Lord David Frost told a parliamentary committee meeting today that the protocol “must work in a different way if we’re to find the stable route going forward”.
Frost is expected to address the House of Lords on Wednesday, however Number 10 has been unwilling to confirm the exact day.
Reuters reports that Frost will threaten to seriously alter the treaty, after months of negotiations with the EU have yielded little to no progress.
Northern Ireland still follows the EU’s custom union and single market rules, unlike the rest of the UK, creating a so-called border in the Irish Sea.
The protocol has been met with increasing fury by some sections of the Northern Ireland unionist community.
The UK wants the EU to adopt less stringent checks on goods going from Great Britain to Northern Ireland to minimise economic and political disruption.
Brussels, meanwhile, says it is following the protocol to the letter of the law and wants to protect its single market from unauthorised goods entering it through the backdoor.
Frost told Westminster’s European Scrutiny Committee today that the protocol as it is being implemented is untenable.
“I think what I can say at the moment is that it must work in a different way if we’re to find the stable route going forward… If the workings of the protocol are undermining the Belfast Good Friday Agreement, then the protocol isn’t doing its job,” he said.
“One of the core elements of the Belfast agreement was that…the three strands had equal status.
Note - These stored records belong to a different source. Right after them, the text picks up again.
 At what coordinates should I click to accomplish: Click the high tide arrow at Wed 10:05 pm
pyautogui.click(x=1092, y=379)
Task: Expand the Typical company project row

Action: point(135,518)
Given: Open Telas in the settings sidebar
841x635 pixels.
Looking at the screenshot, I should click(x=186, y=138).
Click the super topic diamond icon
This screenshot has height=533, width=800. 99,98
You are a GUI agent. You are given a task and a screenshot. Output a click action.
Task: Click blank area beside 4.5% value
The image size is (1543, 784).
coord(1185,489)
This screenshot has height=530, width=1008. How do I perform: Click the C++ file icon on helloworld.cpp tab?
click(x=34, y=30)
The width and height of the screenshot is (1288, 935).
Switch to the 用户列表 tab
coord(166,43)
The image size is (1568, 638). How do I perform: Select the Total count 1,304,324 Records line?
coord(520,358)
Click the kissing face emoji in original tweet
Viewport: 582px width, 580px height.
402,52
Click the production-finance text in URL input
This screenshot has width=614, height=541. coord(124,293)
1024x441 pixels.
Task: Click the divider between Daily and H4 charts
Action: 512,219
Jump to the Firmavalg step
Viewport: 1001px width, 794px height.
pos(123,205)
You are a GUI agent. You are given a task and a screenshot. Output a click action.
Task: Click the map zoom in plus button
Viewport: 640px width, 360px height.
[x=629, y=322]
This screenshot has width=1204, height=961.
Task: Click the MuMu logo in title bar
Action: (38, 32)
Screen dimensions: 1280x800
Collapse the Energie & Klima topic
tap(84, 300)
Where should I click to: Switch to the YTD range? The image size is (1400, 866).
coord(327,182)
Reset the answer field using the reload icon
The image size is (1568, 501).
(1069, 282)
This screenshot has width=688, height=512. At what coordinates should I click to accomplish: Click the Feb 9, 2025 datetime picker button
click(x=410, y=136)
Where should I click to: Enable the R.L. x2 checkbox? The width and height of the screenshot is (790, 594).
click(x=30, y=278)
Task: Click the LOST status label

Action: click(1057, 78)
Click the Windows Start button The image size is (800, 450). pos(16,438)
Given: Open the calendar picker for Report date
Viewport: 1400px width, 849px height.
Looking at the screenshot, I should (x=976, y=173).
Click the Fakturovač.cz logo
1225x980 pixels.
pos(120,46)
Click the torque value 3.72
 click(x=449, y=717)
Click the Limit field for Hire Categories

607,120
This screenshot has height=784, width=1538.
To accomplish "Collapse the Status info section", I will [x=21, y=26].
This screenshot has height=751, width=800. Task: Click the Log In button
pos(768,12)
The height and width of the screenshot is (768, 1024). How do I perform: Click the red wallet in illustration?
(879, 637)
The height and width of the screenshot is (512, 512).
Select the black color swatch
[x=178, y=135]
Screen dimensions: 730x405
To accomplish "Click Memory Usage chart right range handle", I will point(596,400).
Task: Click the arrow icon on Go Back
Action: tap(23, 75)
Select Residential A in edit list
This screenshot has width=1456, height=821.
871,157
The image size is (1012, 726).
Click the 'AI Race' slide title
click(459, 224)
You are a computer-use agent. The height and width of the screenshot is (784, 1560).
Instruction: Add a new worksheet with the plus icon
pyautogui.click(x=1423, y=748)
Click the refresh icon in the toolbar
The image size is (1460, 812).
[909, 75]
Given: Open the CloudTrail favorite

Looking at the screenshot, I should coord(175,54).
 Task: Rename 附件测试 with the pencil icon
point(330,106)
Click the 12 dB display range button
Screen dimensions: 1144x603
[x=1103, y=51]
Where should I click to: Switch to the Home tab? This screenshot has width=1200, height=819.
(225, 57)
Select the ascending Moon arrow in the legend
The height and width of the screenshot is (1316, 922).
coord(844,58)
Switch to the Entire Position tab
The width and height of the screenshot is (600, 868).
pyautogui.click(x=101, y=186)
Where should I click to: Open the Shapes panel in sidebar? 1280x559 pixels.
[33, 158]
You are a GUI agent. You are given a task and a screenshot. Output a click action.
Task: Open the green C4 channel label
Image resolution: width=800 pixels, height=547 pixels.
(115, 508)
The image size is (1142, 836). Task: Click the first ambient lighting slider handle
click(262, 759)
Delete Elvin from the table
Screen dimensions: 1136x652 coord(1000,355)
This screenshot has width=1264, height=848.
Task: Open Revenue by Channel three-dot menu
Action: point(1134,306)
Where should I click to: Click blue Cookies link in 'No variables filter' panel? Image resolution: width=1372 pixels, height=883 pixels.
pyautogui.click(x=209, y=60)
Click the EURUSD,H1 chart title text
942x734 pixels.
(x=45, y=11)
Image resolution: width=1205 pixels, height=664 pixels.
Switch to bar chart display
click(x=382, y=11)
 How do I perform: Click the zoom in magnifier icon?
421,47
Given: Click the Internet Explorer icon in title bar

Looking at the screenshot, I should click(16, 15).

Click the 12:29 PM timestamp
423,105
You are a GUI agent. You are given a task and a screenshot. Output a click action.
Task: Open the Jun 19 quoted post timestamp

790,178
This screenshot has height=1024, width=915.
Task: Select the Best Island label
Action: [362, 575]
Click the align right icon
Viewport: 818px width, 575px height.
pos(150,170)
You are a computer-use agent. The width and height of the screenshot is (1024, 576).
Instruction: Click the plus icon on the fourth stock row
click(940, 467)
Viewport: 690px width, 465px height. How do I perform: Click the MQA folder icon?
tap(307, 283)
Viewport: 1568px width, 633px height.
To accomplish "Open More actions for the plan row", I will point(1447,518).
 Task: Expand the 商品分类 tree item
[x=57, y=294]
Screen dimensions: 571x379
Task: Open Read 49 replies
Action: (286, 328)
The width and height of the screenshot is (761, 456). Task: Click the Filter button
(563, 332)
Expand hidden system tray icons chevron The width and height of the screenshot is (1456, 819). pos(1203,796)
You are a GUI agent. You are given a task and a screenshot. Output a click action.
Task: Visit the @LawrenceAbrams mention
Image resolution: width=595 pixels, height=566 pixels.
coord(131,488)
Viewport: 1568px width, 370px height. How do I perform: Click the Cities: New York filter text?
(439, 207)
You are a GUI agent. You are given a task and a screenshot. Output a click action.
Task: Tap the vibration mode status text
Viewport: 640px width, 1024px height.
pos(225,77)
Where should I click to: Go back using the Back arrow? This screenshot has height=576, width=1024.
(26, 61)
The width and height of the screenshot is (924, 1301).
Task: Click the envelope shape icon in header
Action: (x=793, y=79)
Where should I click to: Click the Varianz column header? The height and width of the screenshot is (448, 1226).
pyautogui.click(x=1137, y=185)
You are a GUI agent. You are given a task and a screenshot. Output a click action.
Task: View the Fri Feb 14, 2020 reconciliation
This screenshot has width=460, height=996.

At the moment, it feels as if the east-west elements of the protocol are not working as well as north-south, and clearly that imbalance is not what the Good Friday Agreement intended, so that’s the core of the problem.”
Negotiations over the future implementation of the protocol have taken place amidst a background of growing unionist anger in Northern Ireland.
The anger with the protocol led to two DUP leaders being ousted within five weeks and helped spark weeks of violent rioting in Belfast earlier this year.
Frost said recently that the post-Brexit UK-EU relationship is effectively doomed if they cannot come to a compromise on Northern Ireland.
The government has threatened on multiple occasions to either trigger Article 16 and suspend the protocol or to unilaterally alter it.
Brussels has already launched legal action after the UK made a unilateral decision to postpone fresh border checks earlier this year and have threatened to launch a trade war if similar moves are made in the future.